NinjaFirewall is Providing Misleading Information on Vulnerable WordPress Plugins
In our testing of WordPress firewall plugins, the NinjaFirewall plugin has been the best free option. It turns out it does something else where it isn’t so good. That would be warning about vulnerable plugins.
We recently noticed the developer mentioning that it warns about vulnerable plugins. They wrote this:
In addition, it would have alerted you by email that your plugin was vulnerable.
Here is how the page they linked to described that:
Every hour (premium version) or every three hours (free version), NinjaFirewall connects to our servers, downloads the list of the latest security updates (<3 months) available and compares it to the themes and plugins installed on your blog. If one of them is in that list, you’re immediately notified and asked to update it.
No information was provided on how they source that information.
A good recent test of this information is an unfixed vulnerability we mentioned last week after a hacker looked to be targeting the plugin.

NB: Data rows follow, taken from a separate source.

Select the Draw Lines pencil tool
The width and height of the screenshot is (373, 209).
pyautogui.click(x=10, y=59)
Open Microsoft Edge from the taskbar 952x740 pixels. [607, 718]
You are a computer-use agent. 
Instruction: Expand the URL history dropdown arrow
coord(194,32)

The developer of the plugin, NextMove Lite, attempted, but failed to fully fix a fairly serious vulnerability, in the latest version of the plugin. If you are running the previous version of the plugin, NinjaFirewall warns that you need to update it:
The message there reads “Important: NinjaFirewall has detected that this is a security update. Don’t leave your blog at risk, make sure to update as soon as possible.”

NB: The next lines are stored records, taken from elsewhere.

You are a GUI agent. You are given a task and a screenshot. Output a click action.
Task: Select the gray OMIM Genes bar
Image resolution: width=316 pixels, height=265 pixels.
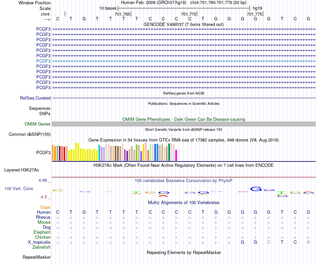point(184,124)
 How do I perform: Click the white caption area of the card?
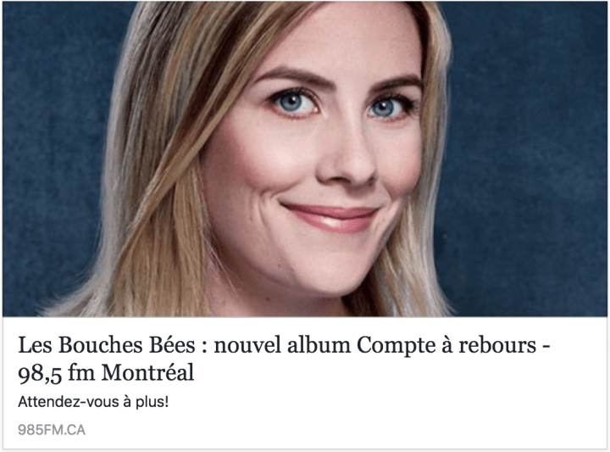point(305,382)
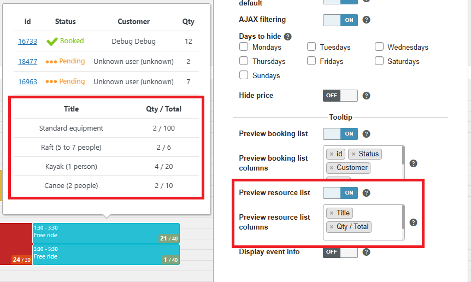The width and height of the screenshot is (471, 282).
Task: Enable the Hide price switch
Action: pyautogui.click(x=340, y=96)
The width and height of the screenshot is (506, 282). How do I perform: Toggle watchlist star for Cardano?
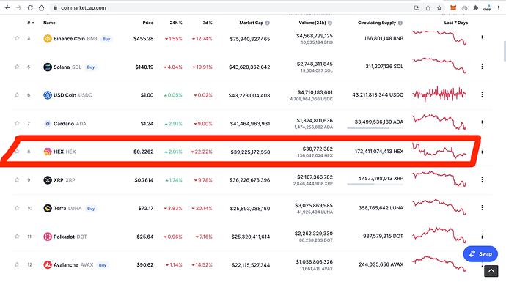pos(17,123)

If you are using the latest version of the plugin, you are not warned about it still being vulnerable:
Another plugin by the same developer, Finale Lite, has the same vulnerability and hasn’t even had the incomplete fix applied. NinjaFirewall isn’t warning about that:
Warning about security updates has limited usefulness, if you are not making sure the security updates have actually fixed the issue being addressed. That is because plugin developers frequently fail to fully fix vulnerabilities. Warning about those also does nothing for vulnerabilities that haven’t been fixed.
When looking for data on vulnerable plugins, it is important to make sure the data comes from a source that vets their information. Most sources don’t, as can be seen with other major providers, all claiming that vulnerability in NextMove Lite has been fixed.